2. Labor Relations and Multinational Corporations
In addition to contending with the overall expansion in world trade and the growth in free trade agreements, unions must also contend with the growth of multinational corporations (MNCs). Corporations that produce and market goods across national borders and maintain a presence in several countries are not new. Many large U.S. corporations sought to tap foreign markets as early as the 1950s. In addition, the notion of moving a portion of manufacturing operations abroad is hardly a new concept. Nevertheless, some of these enterprises have grown enormous in size and impressive in their influence. Some authors have pointed out that the annual revenues of Wal-Mart stores, which operate in a multitude of countries, are about same as the gross national product of Austria. Other examples of very large MNCs are Exxon Mobil, an integrated producer and marketer of energy products, and General Motors, which manufactures cars and trucks in locations as diverse as Brazil and Australia.

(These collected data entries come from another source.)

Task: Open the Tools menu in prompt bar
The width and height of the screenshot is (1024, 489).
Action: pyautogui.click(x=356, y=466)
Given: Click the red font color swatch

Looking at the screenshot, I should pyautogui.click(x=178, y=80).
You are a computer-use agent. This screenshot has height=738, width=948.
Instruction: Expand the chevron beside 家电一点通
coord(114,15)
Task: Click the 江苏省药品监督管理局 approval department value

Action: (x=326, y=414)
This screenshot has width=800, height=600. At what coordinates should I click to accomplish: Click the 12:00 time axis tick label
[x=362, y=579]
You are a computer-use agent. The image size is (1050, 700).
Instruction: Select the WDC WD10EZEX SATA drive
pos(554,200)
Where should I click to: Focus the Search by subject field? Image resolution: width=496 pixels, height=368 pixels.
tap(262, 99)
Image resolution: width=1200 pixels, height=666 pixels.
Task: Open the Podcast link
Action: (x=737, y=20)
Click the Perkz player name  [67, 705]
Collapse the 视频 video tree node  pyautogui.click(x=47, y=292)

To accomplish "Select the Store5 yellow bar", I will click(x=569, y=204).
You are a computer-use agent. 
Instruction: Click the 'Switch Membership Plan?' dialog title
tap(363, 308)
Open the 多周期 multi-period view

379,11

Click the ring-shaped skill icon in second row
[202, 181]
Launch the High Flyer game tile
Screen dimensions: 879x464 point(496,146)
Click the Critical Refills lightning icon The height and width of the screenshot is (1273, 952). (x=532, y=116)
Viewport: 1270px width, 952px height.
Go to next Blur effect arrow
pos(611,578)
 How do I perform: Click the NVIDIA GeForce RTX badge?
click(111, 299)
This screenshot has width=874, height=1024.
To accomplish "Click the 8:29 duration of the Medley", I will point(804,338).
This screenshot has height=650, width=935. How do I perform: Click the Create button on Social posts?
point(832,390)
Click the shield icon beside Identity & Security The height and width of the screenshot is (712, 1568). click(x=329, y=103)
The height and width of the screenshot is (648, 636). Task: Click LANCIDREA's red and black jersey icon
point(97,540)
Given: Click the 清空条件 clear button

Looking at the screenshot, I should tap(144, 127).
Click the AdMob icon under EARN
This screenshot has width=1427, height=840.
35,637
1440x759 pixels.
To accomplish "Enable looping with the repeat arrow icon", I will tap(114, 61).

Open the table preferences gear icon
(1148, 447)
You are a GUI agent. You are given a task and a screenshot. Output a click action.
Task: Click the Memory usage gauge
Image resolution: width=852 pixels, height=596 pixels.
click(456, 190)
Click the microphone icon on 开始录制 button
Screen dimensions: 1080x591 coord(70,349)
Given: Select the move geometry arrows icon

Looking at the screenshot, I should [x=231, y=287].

American unions have not kept pace with the explosive growth of these behemoth enterprises. For example, when Japanese or European auto manufacturers opened U.S. assembly plants, unions used the same organizing tactics traditionally used with U.S.-based manufacturers. They also appealed to the workers’ sense of patriotism and directed negative publicity toward these offshore companies.
The companies responded with a blend of traditional American tactics as well as approaches from their home countries. For example, Japanese firms do not hesitate to hire labor lawyers and consultants to help them remain union free. In addition, they have emphasized trust between managers and employees, restricted executive “perks,” and encouraged work teams. This positive approach to human resources management combined with traditional American tactics has created additional challenges for unions. Union efforts to organize these foreign manufacturers operating on U.S. soil have been no more successful than when unions try to organize domestic corporations. In both arenas, they are winning around 50 percent of all secret-ballot elections conducted by the NLRB.
MNCs present additional challenges for unions. Strikes may be less effective. The purpose of a strike is to place economic pressure on the enterprise. The union does so by denying the employer its labor source in hopes of choking off production. The notion is to starve the enterprise of its revenue source until it succumbs to the union’s demands. But an MNC can often divert production to an alternative overseas location or obtain goods from one of its outlying manufacturing facilities. In fact, unions perceive that MNCs are actually on the offensive against organized labor, insisting upon cuts in employee benefits or demanding more favorable work rules. Some of these companies simply say to the union, “if you don’t give us the concessions we want, we will move our facilities overseas or send a portion of our work to an alternative facility.”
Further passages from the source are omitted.